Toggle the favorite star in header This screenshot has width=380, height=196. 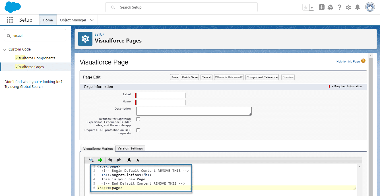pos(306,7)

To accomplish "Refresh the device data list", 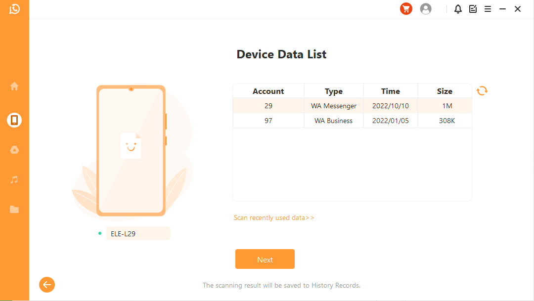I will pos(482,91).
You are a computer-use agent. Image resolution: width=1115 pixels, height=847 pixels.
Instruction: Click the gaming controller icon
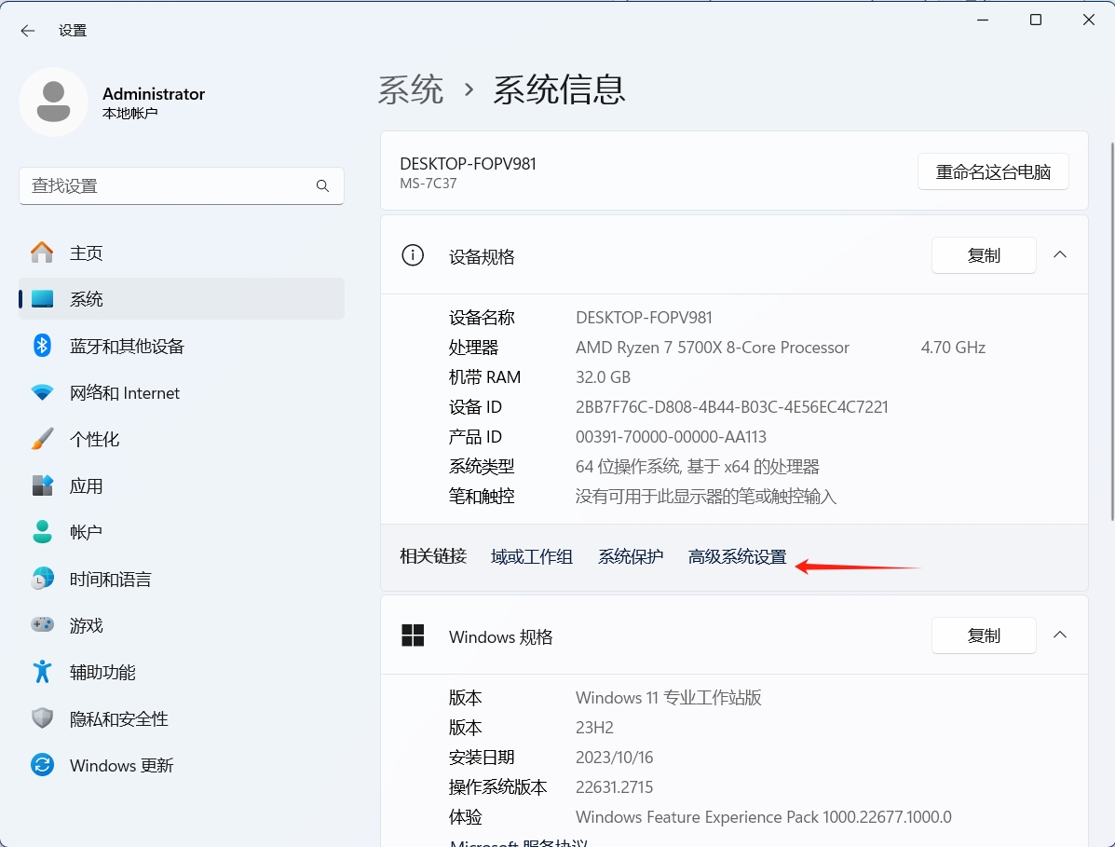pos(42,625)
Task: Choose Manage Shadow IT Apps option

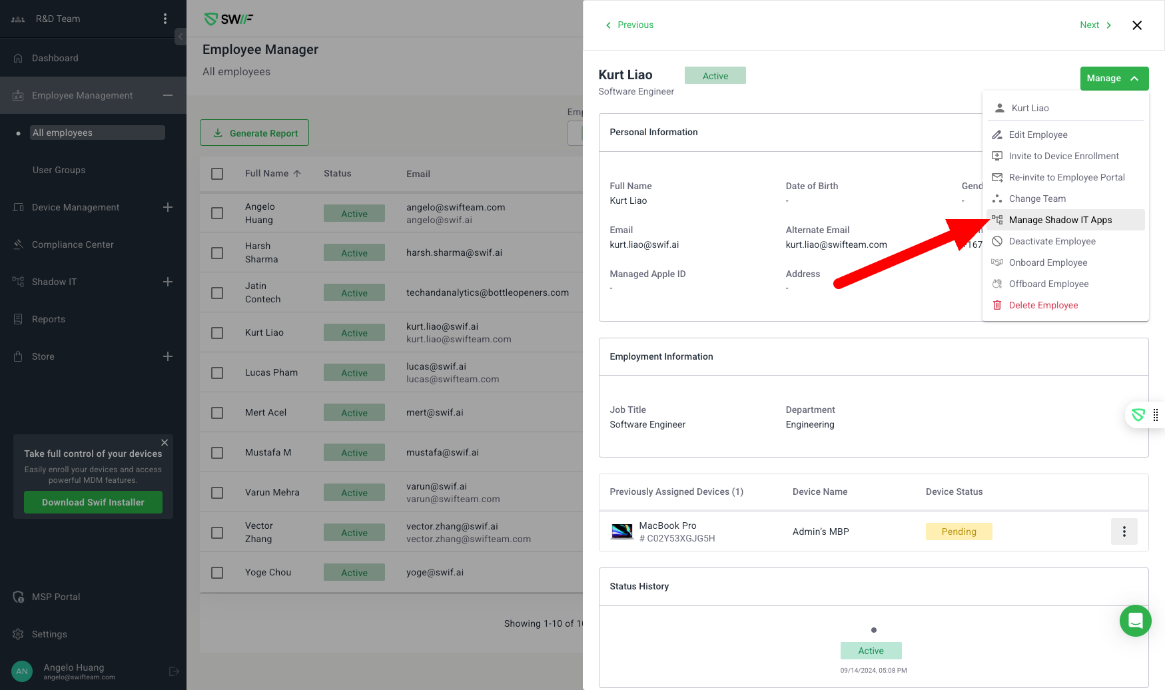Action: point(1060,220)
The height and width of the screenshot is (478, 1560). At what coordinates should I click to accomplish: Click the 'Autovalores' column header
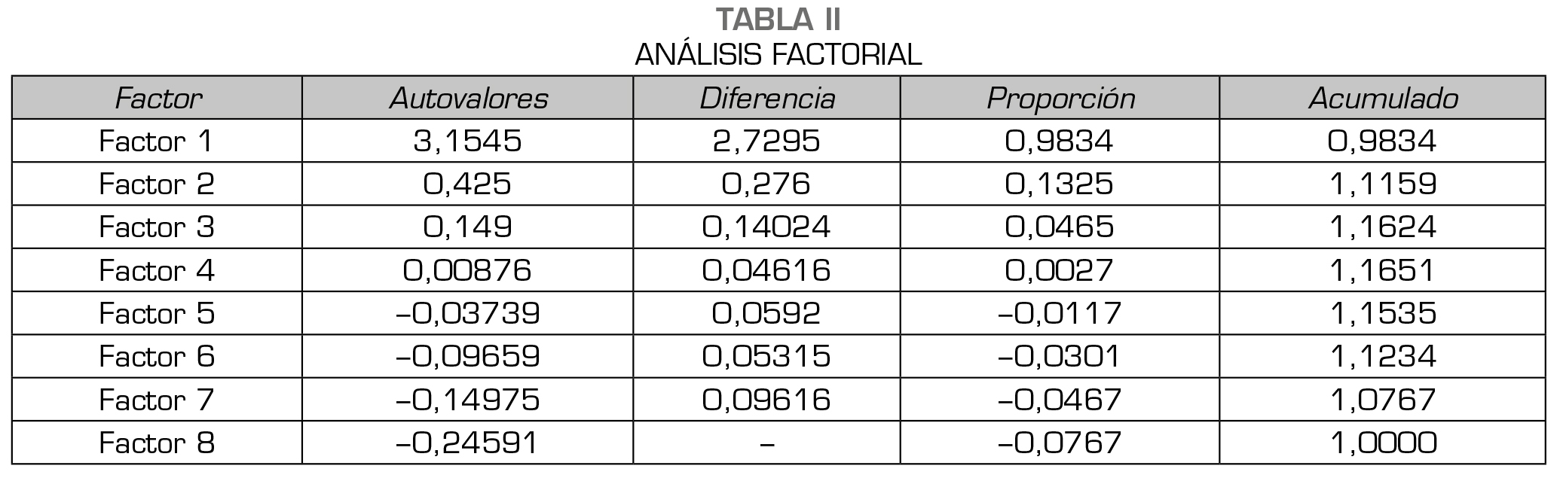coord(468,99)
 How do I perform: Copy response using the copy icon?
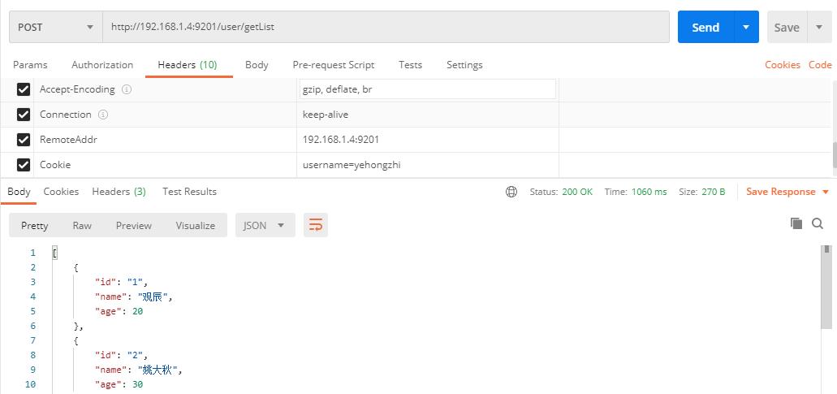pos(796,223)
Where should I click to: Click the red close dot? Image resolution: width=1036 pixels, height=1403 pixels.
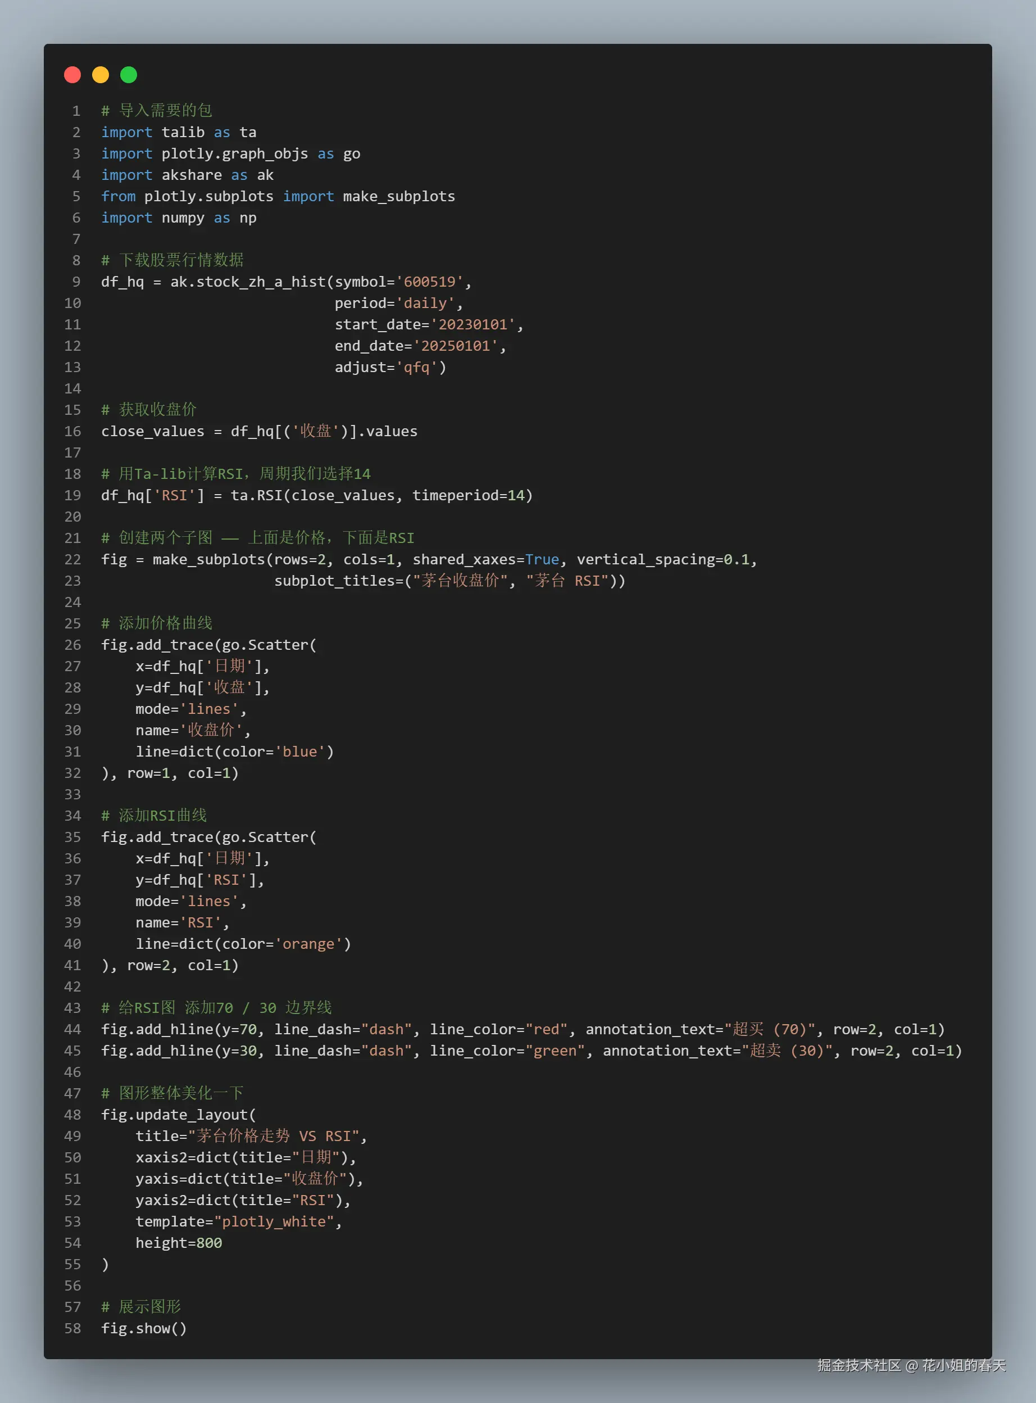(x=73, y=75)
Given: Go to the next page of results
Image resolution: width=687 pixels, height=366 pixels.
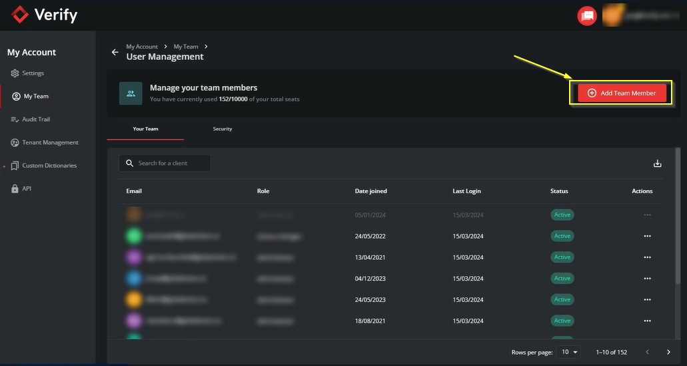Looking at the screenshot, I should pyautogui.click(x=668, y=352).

◆ Required action
Reproduce precisely the lines of the entries above, from the one containing "Where should I" through the final one, both ends included, and omit the pictures.

◆ Reply to the task
Where should I click to: Click the red close dot? Image resolution: width=1036 pixels, height=1403 pixels.
(x=73, y=75)
Given: Go to the next page of results
Image resolution: width=687 pixels, height=366 pixels.
Looking at the screenshot, I should pyautogui.click(x=668, y=352).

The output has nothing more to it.